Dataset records
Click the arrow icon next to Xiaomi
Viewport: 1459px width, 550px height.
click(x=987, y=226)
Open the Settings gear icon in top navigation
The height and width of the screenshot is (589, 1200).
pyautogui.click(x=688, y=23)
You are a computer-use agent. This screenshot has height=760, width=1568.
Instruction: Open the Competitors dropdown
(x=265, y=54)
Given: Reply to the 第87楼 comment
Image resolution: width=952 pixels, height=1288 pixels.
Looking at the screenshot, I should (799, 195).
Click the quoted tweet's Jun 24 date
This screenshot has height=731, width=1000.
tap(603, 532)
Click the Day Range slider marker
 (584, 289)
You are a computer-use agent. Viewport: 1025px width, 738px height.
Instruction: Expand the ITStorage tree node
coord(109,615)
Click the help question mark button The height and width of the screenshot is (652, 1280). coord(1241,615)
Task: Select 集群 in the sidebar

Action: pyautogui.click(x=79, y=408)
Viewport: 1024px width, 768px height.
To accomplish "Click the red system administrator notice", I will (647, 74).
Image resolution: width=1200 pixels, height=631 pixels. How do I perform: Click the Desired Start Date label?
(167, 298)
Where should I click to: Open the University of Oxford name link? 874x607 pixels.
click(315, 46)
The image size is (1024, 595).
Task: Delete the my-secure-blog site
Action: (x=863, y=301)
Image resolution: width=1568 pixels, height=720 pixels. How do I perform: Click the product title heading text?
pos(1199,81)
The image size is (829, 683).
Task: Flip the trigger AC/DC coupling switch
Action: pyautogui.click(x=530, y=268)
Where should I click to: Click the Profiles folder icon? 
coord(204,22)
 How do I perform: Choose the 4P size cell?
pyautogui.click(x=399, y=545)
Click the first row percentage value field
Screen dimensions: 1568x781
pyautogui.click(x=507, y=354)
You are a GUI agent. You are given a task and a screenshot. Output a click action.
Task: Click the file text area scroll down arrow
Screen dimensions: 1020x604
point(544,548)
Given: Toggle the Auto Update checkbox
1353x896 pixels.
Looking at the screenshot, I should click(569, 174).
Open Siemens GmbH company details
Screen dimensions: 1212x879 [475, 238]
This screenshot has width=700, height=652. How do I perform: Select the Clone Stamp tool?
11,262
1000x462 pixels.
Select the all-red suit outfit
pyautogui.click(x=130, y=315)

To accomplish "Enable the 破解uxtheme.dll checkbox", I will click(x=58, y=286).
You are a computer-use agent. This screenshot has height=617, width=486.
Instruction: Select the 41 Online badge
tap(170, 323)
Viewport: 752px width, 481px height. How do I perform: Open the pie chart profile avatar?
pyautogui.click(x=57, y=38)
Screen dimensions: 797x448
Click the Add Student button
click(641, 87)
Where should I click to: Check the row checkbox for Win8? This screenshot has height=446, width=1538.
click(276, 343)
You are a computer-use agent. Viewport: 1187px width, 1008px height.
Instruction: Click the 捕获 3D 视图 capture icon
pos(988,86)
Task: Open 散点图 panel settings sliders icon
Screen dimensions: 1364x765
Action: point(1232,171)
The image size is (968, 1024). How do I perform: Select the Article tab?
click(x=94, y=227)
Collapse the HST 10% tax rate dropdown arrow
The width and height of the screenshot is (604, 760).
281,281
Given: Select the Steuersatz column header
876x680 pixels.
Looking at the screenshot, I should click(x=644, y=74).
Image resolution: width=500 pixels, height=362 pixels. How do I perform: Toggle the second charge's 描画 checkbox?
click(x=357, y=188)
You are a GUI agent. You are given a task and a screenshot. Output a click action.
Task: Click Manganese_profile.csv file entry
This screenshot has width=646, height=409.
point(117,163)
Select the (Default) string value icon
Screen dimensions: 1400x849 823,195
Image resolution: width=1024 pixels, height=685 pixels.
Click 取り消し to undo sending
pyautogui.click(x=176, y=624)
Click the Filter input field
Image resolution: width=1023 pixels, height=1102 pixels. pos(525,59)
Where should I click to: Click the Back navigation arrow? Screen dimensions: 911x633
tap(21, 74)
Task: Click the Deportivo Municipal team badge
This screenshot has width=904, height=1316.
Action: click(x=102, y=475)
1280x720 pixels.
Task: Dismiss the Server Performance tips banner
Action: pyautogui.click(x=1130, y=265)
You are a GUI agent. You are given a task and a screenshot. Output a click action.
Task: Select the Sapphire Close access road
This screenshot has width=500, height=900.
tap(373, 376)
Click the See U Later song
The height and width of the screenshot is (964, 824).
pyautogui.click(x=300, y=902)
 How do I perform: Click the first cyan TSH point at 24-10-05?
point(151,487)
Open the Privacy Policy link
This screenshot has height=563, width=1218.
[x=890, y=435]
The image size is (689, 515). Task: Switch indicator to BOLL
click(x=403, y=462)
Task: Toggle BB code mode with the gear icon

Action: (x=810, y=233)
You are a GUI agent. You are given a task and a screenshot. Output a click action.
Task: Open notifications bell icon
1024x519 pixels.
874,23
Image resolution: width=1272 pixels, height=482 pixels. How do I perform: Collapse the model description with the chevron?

» Task requirements:
In the records above, how many lines hold the string "will"? Respond with that number only.

» Answer section:
2